__Exercise details__. Keep every character as it is and output all of the records.

Stored dataset items
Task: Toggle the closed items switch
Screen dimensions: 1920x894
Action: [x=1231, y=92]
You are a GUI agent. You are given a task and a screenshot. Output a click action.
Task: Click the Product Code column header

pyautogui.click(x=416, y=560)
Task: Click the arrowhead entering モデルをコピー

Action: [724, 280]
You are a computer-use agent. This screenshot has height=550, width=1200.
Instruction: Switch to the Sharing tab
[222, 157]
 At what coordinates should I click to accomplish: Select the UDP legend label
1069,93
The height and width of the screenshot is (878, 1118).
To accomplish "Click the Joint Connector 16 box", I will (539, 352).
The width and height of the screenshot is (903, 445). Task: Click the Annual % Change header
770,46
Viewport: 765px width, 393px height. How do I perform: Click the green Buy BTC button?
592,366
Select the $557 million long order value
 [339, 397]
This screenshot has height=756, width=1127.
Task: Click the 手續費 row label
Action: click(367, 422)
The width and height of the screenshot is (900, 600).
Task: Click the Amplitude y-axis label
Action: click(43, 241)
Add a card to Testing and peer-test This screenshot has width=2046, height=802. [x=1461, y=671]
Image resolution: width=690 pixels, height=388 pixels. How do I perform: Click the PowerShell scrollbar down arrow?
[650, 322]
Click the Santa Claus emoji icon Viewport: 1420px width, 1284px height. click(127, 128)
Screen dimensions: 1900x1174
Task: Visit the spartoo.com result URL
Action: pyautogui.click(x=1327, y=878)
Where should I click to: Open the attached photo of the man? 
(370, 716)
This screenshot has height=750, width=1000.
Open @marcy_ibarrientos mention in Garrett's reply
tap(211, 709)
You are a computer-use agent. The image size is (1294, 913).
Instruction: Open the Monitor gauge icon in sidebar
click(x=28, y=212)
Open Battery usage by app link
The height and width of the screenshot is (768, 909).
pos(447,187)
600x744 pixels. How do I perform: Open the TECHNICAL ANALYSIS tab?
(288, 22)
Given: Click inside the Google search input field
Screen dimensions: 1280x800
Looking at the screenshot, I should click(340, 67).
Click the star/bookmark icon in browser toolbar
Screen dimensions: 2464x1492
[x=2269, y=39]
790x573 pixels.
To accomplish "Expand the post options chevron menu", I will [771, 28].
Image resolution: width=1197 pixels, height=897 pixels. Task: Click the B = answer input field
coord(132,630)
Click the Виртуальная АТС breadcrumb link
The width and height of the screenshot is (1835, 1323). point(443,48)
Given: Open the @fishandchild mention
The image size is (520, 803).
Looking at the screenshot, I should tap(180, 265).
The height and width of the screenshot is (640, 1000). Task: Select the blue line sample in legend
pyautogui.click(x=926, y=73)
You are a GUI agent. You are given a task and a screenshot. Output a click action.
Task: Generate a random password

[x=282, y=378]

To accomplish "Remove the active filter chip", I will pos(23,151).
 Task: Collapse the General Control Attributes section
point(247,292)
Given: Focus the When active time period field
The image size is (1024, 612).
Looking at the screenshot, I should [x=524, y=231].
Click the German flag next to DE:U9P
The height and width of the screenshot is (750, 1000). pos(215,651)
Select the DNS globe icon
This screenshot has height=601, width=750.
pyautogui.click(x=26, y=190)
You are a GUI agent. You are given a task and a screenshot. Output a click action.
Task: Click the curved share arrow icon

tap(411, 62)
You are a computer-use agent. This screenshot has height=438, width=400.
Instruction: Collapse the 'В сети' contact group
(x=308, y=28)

__Exercise output__.
Task: Toggle the closed items switch
Screen dimensions: 1920x894
Action: [x=1231, y=92]
You are a GUI agent. You are given a task and a screenshot. Output a click action.
Task: Click the Product Code column header

pyautogui.click(x=416, y=560)
Task: Click the arrowhead entering モデルをコピー

Action: [724, 280]
You are a computer-use agent. This screenshot has height=550, width=1200.
Instruction: Switch to the Sharing tab
[222, 157]
 At what coordinates should I click to accomplish: Select the UDP legend label
1069,93
The height and width of the screenshot is (878, 1118).
To accomplish "Click the Joint Connector 16 box", I will (539, 352).
The width and height of the screenshot is (903, 445). Task: Click the Annual % Change header
770,46
Viewport: 765px width, 393px height. How do I perform: Click the green Buy BTC button?
592,366
Select the $557 million long order value
 [339, 397]
This screenshot has height=756, width=1127.
Task: Click the 手續費 row label
Action: click(367, 422)
The width and height of the screenshot is (900, 600).
Task: Click the Amplitude y-axis label
Action: click(43, 241)
Add a card to Testing and peer-test This screenshot has width=2046, height=802. [x=1461, y=671]
Image resolution: width=690 pixels, height=388 pixels. How do I perform: Click the PowerShell scrollbar down arrow?
[650, 322]
Click the Santa Claus emoji icon Viewport: 1420px width, 1284px height. click(127, 128)
Screen dimensions: 1900x1174
Task: Visit the spartoo.com result URL
Action: pyautogui.click(x=1327, y=878)
Where should I click to: Open the attached photo of the man? 
(370, 716)
This screenshot has height=750, width=1000.
Open @marcy_ibarrientos mention in Garrett's reply
tap(211, 709)
You are a computer-use agent. The image size is (1294, 913).
Instruction: Open the Monitor gauge icon in sidebar
click(x=28, y=212)
Open Battery usage by app link
The height and width of the screenshot is (768, 909).
pos(447,187)
600x744 pixels. How do I perform: Open the TECHNICAL ANALYSIS tab?
(288, 22)
Given: Click inside the Google search input field
Screen dimensions: 1280x800
Looking at the screenshot, I should click(340, 67).
Click the star/bookmark icon in browser toolbar
Screen dimensions: 2464x1492
[x=2269, y=39]
790x573 pixels.
To accomplish "Expand the post options chevron menu", I will [771, 28].
Image resolution: width=1197 pixels, height=897 pixels. Task: Click the B = answer input field
coord(132,630)
Click the Виртуальная АТС breadcrumb link
The width and height of the screenshot is (1835, 1323). point(443,48)
Given: Open the @fishandchild mention
The image size is (520, 803).
Looking at the screenshot, I should tap(180, 265).
The height and width of the screenshot is (640, 1000). Task: Select the blue line sample in legend
pyautogui.click(x=926, y=73)
You are a GUI agent. You are given a task and a screenshot. Output a click action.
Task: Generate a random password

[x=282, y=378]

To accomplish "Remove the active filter chip", I will pos(23,151).
 Task: Collapse the General Control Attributes section
point(247,292)
Given: Focus the When active time period field
The image size is (1024, 612).
Looking at the screenshot, I should [x=524, y=231].
Click the German flag next to DE:U9P
The height and width of the screenshot is (750, 1000). pos(215,651)
Select the DNS globe icon
This screenshot has height=601, width=750.
pyautogui.click(x=26, y=190)
You are a GUI agent. You are given a task and a screenshot. Output a click action.
Task: Click the curved share arrow icon

tap(411, 62)
You are a computer-use agent. This screenshot has height=438, width=400.
Instruction: Collapse the 'В сети' contact group
(x=308, y=28)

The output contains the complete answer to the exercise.